第22話 シグマの強さ
アミルの強さも確認できたところで次はもう1人の転入生のシグマが戦う番だ。
「シグマとやりたい奴はいるかー?」
「俺がやる!」
そういって立候補したのはマルクだった。
「俺の相手はお前か、よろしくな」
「こっちこそよろしくな」
そうして戦いが始まった。
シグマが使うのは双剣。
対してマルクは槍で戦うようだった。
「【身体強化・剛】!王国軍式槍術、
マルクは身体強化をかけ、槍使いとは思えない重い一撃を繰り出していく。
「なかなかいい攻撃だな」
シグマはそれを見切りながら軽々と避けていく。
「こっちも魔術を使わせてもらおう」
そういってシグマは双剣の片方を逆手持ちにし、詠唱を始める。
「双極に別れしその姿を顕現せよ!白剣アルファ!黒剣オメガ!」
彼の両手に現れたのは白と黒の双剣だった。
「あれは…!先天属性の召喚術にのみ見られる武器召喚!」
クレアがそう言って驚いている。
「武器召喚?それに属性ごとの召喚術なんてあんのか?」
「あります!属性ごとの召喚術はかなりその属性を極めていないとできないことなんですよ!」
「ほーん、そうなのか」
『今やってみるのはどうだ?』
「そんな簡単にできるもんなのか?」
『武器の名前をお前はもうすでに知っているはずだ。
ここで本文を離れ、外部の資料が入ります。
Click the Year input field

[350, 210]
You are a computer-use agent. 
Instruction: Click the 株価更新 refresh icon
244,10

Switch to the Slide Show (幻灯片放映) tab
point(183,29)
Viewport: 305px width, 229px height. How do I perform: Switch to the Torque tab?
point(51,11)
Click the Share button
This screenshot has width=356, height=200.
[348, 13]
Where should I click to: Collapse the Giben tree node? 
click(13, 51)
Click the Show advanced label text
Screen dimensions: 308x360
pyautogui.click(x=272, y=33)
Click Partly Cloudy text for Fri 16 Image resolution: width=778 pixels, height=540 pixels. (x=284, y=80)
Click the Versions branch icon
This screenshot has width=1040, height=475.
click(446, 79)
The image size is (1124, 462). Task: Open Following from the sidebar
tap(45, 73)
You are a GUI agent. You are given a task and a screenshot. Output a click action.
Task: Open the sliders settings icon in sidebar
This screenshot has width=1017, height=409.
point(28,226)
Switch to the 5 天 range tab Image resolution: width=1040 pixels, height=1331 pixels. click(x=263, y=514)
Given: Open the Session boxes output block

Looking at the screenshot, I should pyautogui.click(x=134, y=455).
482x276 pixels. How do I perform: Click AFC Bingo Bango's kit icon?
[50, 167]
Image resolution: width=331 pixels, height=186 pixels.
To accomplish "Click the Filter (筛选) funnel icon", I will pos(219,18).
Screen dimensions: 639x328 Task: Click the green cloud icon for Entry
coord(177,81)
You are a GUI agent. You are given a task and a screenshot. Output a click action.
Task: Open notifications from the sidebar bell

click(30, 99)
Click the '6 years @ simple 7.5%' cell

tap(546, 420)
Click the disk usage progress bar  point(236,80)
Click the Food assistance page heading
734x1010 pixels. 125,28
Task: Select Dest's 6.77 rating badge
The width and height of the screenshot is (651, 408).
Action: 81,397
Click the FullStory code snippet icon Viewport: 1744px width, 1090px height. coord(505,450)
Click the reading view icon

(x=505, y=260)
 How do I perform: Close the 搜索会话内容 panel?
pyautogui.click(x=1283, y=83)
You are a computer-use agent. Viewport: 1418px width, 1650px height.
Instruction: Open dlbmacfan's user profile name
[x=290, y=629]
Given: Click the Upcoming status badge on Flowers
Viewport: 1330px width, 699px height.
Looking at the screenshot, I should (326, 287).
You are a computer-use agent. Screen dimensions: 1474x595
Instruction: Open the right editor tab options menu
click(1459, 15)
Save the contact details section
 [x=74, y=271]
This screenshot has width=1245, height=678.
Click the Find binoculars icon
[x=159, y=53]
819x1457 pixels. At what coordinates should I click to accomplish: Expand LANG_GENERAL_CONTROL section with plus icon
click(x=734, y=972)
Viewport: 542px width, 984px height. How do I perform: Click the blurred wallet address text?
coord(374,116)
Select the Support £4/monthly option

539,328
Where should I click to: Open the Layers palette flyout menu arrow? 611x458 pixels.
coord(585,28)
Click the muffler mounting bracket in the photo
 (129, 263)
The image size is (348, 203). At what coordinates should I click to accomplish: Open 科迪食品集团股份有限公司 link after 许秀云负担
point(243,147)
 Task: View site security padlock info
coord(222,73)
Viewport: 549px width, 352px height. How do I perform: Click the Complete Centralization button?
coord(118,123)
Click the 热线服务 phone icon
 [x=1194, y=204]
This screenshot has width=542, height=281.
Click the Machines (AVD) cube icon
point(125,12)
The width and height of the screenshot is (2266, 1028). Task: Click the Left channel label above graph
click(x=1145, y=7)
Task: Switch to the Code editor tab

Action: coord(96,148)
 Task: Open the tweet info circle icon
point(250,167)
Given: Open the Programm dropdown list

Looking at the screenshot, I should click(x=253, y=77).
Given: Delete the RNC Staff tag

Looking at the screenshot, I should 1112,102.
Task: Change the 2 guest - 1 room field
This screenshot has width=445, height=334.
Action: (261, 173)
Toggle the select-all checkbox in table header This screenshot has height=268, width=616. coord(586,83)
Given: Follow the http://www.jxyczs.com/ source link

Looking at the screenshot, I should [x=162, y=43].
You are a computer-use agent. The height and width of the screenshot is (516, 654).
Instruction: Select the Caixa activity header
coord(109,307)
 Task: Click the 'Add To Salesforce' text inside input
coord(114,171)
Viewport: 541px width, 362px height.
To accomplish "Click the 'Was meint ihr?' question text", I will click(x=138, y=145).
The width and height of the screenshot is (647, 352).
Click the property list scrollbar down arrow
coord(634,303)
安心しろ』
俺は後ろに手を回し、小声で詠唱した。
詠唱する時に自然とどうすれば良いのかわかった。
「その炎をこの手に顕現せよ、炎剣サラマンディア」
すると剣の柄が俺の手の上に現れたのを感じた。
こっそり後ろを向くと、そこには赤々と燃える炎を噴き出す剣があった。
「お、おい!これどうやってしまうんだよ!」
そう焦っている間にも戦いは進む。
シグマの連撃はマルクを追い詰めて行った。
「やるなお前…っ、」
「お前だってよくもこの攻撃を耐えるものだ。」
マルクが少し押し返す。
そのまま正面での戦いを避け、死角からの奇襲に移る。
「王国軍式槍術、
壁を蹴って槍に回転を加えながらシグマに突撃する。
シグマはアルファをマルクに向けて唱える。
「その光よ、全てを弾き飛ばせ」
するとアルファが光り輝き、マルクは吹き飛ばされた。
「ひゃー、俺の負けだ。」
そうマルクが言い、ついに決着がついた。
「顕現終了」
そうシグマが唱えると手に持っていた剣が模造剣に戻ったので俺もすかさず、
「け、顕現終了」
と小声で唱えることでことなきを得た。
ほんとに俺もあれができると知られていたらどうなっていたことか…。
召喚術は魔術と同じ性質なんだろうか。
「2人ともすげえ…なんて強さだ」
「こんなのが2人も増えんのかよ…」
「お前らの心配事はわかってるぞー、こいつらも特待生だ。」
「「「よかったぁ〜。」」」
やはり新しい転入生が入ってくると、心配するのはみんなそこなんだな。
そうして授業は終わるかと思ったその時だった。
「アルター・エルマイトってのはいるかぁ〜?」
演習場の入り口に2年の制服を着た別のクラスの生徒が立っていた。
「それは俺だが?」
「おうおう、そうかそうか。お前かぁ、ちょっと決闘してくんねえかな」
「なんでだ?俺はあんたと知り合いだったか?」
「いいや違うなぁ〜。でもよぉ、こっちにはやってもらわなきゃいけねえ理由があるんだぁ」
「すまないが、この後も授業があるんだ。放課後にしてもらってもいいか?」
「いやいやアルトくん!本当に行くんですか!?あの人が誰で何がしたいのかもわからないんですよ!?」
「俺の強さを知ってるだろう?心配するな」
「わ、わかりました…。でも気をつけてくださいね?」
「そのつもりだよ」
こうして俺は謎の生徒と出会い、輝かしい学校生活に不穏な風が吹き始めた。